BRIEF:
Below are some records. Print exactly the lines between the one holding "Click the X100 volume scale box" and the one holding "Task: Click the Номер возражения label", inclusive, and nothing else.

AVAILABLE DATA:
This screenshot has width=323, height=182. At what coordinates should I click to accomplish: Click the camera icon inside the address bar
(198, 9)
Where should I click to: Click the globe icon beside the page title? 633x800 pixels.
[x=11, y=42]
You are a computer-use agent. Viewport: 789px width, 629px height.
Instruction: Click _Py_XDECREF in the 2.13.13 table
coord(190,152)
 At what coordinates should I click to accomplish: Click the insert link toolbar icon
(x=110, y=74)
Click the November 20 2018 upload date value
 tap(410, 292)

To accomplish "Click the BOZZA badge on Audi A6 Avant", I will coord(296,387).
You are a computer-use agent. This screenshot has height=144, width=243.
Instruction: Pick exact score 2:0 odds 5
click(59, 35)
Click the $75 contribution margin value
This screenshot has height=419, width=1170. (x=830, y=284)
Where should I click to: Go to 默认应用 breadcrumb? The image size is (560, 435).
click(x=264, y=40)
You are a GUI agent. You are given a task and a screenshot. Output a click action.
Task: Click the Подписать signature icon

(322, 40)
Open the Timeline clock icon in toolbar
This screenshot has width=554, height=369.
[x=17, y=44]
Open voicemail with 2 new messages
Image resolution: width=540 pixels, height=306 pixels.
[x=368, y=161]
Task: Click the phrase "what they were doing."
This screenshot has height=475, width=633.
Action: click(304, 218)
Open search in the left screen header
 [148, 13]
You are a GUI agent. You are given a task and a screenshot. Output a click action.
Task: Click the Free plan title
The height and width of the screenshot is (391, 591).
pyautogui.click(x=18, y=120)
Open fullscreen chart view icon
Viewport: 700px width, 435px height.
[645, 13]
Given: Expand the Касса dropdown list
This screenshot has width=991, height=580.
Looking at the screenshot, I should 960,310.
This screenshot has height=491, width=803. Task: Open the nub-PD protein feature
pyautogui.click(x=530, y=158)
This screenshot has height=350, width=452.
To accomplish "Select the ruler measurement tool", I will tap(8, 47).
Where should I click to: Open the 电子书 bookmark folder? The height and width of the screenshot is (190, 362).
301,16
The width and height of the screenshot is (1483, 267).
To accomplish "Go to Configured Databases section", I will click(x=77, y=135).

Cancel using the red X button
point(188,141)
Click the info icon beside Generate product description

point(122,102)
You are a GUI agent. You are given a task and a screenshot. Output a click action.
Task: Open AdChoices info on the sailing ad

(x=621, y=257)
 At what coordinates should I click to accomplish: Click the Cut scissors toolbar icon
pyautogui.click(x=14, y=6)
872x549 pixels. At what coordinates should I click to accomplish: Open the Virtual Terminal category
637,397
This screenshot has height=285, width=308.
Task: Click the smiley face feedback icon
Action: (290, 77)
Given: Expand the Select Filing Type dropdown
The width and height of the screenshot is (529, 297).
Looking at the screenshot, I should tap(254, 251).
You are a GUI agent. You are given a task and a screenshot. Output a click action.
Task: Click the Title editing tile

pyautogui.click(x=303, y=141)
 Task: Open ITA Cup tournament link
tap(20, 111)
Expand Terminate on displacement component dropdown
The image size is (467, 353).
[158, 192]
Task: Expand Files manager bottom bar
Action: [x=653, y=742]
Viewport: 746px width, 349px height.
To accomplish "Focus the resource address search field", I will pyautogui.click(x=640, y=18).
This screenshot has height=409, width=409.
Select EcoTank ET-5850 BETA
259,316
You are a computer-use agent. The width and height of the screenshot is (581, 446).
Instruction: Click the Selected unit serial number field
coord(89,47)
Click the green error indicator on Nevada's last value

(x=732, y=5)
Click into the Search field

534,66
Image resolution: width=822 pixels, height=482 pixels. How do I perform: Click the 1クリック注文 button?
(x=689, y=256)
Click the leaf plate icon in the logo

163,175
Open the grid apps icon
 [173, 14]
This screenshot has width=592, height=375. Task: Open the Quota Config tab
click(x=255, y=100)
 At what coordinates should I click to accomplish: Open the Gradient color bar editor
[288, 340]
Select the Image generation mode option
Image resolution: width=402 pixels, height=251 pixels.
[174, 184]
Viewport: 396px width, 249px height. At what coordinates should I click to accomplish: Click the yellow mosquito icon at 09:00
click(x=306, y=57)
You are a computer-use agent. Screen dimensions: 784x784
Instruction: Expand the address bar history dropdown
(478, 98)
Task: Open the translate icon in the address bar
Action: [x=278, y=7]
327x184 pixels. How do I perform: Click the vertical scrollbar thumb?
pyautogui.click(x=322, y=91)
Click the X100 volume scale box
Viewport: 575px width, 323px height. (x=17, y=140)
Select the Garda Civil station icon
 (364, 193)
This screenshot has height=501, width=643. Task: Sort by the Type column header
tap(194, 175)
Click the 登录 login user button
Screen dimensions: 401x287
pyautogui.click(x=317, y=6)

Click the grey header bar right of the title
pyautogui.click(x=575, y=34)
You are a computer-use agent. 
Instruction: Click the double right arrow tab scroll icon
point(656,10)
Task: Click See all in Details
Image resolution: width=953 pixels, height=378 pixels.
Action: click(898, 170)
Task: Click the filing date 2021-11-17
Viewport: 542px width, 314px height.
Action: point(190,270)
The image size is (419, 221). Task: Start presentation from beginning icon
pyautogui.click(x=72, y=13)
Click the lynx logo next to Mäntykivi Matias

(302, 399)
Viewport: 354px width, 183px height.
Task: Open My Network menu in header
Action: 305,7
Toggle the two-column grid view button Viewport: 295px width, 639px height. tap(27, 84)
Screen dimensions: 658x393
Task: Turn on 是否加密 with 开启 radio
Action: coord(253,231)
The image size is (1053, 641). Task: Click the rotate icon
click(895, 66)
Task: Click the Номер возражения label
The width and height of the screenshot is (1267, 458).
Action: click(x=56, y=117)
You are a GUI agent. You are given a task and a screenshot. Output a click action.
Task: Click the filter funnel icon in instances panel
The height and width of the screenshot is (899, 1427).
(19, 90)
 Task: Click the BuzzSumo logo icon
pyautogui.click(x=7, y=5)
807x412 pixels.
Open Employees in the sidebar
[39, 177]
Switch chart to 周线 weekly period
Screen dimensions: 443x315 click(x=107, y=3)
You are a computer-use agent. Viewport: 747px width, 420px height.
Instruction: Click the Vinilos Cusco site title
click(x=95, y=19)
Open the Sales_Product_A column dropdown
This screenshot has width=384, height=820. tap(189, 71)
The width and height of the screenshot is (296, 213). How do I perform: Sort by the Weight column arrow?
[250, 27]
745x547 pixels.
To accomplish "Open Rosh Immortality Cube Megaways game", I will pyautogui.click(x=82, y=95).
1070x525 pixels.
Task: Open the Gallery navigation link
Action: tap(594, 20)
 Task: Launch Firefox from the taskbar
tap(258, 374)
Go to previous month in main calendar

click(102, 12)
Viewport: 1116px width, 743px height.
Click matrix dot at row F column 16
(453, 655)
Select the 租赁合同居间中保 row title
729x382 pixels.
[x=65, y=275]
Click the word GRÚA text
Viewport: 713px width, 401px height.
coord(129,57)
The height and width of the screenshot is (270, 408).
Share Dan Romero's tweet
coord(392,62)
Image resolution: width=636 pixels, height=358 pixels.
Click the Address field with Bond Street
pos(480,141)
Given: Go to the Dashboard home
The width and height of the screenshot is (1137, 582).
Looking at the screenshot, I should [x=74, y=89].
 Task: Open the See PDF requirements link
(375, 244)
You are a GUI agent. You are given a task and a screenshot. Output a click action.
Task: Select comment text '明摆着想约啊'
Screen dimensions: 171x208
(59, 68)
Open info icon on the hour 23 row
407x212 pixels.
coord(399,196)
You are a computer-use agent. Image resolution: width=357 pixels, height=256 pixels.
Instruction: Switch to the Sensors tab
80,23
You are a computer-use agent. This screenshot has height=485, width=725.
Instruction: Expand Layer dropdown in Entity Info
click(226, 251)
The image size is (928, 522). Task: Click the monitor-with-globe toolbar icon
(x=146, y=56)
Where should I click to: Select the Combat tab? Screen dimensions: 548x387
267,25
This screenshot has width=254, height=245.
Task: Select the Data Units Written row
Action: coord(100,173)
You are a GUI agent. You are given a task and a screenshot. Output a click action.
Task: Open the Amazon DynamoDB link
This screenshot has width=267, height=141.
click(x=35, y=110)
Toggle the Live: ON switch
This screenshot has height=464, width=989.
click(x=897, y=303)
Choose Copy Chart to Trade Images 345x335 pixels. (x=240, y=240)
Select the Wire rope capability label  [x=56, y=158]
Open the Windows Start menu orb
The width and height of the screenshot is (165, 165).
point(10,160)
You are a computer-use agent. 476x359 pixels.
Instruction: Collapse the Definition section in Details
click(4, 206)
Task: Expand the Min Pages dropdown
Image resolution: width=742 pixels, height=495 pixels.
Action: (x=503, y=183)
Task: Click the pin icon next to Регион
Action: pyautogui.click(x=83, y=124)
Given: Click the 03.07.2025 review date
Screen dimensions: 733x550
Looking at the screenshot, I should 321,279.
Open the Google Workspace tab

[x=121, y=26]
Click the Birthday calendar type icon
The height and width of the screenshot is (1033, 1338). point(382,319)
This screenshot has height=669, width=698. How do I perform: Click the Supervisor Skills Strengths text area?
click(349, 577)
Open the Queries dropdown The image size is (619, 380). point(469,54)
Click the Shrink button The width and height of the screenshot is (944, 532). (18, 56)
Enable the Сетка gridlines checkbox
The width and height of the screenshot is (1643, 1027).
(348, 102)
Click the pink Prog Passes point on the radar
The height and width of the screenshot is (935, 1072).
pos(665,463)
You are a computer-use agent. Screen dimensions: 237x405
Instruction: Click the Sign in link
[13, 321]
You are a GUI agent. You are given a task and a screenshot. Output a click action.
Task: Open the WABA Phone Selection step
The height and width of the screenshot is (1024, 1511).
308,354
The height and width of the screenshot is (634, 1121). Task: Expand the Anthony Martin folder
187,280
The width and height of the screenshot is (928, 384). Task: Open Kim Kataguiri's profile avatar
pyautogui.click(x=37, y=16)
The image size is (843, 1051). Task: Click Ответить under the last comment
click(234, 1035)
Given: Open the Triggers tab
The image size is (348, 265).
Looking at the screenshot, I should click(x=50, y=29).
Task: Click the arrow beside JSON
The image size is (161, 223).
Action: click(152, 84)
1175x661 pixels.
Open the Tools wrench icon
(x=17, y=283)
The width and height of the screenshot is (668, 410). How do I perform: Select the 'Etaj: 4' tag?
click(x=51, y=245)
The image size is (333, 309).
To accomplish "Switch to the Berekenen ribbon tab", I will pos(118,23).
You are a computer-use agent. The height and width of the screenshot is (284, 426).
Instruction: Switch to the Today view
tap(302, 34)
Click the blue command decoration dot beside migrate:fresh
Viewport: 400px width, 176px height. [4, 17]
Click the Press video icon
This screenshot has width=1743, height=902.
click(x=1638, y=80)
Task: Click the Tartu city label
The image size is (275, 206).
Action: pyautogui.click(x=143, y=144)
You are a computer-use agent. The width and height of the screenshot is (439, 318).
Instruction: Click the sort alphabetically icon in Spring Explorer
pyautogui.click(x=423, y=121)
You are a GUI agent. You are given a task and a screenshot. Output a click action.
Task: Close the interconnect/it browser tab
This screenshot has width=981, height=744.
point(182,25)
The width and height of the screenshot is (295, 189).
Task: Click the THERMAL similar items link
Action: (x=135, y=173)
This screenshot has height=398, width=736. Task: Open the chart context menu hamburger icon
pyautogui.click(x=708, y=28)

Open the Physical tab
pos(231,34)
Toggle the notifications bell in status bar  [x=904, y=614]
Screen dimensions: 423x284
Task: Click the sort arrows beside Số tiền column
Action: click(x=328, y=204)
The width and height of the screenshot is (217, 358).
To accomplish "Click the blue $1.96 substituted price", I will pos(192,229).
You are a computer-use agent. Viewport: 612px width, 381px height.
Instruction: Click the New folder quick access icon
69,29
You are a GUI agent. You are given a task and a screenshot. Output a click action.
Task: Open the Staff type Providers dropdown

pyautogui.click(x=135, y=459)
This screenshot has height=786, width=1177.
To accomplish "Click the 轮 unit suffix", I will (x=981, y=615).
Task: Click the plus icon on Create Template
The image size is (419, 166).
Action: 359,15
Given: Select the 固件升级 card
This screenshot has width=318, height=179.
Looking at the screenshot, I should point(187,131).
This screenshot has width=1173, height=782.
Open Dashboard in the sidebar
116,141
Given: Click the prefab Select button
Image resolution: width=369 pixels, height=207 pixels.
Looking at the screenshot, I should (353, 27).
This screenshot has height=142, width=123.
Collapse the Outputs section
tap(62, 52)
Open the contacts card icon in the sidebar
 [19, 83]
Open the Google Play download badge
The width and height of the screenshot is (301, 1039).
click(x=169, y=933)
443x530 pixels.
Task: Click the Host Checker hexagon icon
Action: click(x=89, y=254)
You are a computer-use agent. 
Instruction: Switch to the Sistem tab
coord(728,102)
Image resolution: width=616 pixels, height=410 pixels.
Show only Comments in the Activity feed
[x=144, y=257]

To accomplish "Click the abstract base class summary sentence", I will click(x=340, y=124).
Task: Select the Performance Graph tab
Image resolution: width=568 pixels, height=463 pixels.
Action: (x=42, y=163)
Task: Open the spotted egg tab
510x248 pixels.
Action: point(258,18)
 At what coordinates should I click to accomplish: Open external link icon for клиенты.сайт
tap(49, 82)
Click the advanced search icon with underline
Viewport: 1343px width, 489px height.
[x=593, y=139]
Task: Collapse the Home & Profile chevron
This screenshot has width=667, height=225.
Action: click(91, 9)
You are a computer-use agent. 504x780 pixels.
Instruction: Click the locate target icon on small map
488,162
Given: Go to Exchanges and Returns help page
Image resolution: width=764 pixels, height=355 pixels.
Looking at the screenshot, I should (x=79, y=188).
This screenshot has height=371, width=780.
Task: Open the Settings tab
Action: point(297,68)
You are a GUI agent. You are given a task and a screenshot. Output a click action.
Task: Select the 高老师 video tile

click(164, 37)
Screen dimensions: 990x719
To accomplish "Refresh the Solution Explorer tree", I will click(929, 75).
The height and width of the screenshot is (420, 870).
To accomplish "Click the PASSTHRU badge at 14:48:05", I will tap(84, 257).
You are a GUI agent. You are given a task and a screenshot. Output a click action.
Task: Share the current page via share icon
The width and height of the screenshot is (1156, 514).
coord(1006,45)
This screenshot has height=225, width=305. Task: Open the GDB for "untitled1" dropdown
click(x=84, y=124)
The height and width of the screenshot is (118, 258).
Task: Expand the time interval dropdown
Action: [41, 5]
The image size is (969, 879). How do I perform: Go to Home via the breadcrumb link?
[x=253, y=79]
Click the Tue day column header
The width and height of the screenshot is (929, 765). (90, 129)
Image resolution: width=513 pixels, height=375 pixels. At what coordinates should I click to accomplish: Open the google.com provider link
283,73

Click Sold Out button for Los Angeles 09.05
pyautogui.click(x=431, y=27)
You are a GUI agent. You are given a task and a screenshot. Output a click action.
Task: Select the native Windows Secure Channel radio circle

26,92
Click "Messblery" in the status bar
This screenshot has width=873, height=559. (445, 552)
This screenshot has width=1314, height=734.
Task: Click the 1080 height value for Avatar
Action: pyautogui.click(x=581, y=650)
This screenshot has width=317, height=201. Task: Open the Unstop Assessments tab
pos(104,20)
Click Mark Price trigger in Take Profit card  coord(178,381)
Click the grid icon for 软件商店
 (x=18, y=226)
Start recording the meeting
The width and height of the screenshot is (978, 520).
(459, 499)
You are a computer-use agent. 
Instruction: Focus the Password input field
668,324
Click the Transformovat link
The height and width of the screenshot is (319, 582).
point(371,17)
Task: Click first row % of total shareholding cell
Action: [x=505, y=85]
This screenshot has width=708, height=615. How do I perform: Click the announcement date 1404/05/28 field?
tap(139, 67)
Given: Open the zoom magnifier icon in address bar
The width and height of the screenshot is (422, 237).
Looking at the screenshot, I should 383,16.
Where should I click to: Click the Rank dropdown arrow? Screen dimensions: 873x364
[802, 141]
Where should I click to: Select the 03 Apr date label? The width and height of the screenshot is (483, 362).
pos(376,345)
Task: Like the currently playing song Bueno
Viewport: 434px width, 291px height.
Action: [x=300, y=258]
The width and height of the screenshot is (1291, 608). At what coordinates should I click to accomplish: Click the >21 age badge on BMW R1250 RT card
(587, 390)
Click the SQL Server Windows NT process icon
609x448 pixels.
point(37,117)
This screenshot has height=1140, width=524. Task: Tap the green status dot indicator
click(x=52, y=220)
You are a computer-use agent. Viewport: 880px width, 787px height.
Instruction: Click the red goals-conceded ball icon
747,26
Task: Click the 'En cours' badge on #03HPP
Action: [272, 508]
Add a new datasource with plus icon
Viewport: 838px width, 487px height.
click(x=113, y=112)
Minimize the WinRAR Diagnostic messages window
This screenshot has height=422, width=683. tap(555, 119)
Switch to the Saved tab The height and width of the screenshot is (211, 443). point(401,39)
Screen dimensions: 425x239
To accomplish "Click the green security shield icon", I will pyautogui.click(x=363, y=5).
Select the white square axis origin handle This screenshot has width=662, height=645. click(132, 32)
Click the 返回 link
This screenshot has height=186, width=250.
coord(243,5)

RESPONSE FOR THIS EXERCISE:
Click the X100 volume scale box
Viewport: 575px width, 323px height. (x=17, y=140)
Select the Garda Civil station icon
 (364, 193)
This screenshot has height=501, width=643. Task: Sort by the Type column header
tap(194, 175)
Click the 登录 login user button
Screen dimensions: 401x287
pyautogui.click(x=317, y=6)

Click the grey header bar right of the title
pyautogui.click(x=575, y=34)
You are a computer-use agent. 
Instruction: Click the double right arrow tab scroll icon
point(656,10)
Task: Click See all in Details
Image resolution: width=953 pixels, height=378 pixels.
Action: click(898, 170)
Task: Click the filing date 2021-11-17
Viewport: 542px width, 314px height.
Action: point(190,270)
The image size is (419, 221). Task: Start presentation from beginning icon
pyautogui.click(x=72, y=13)
Click the lynx logo next to Mäntykivi Matias

(302, 399)
Viewport: 354px width, 183px height.
Task: Open My Network menu in header
Action: 305,7
Toggle the two-column grid view button Viewport: 295px width, 639px height. tap(27, 84)
Screen dimensions: 658x393
Task: Turn on 是否加密 with 开启 radio
Action: coord(253,231)
The image size is (1053, 641). Task: Click the rotate icon
click(895, 66)
Task: Click the Номер возражения label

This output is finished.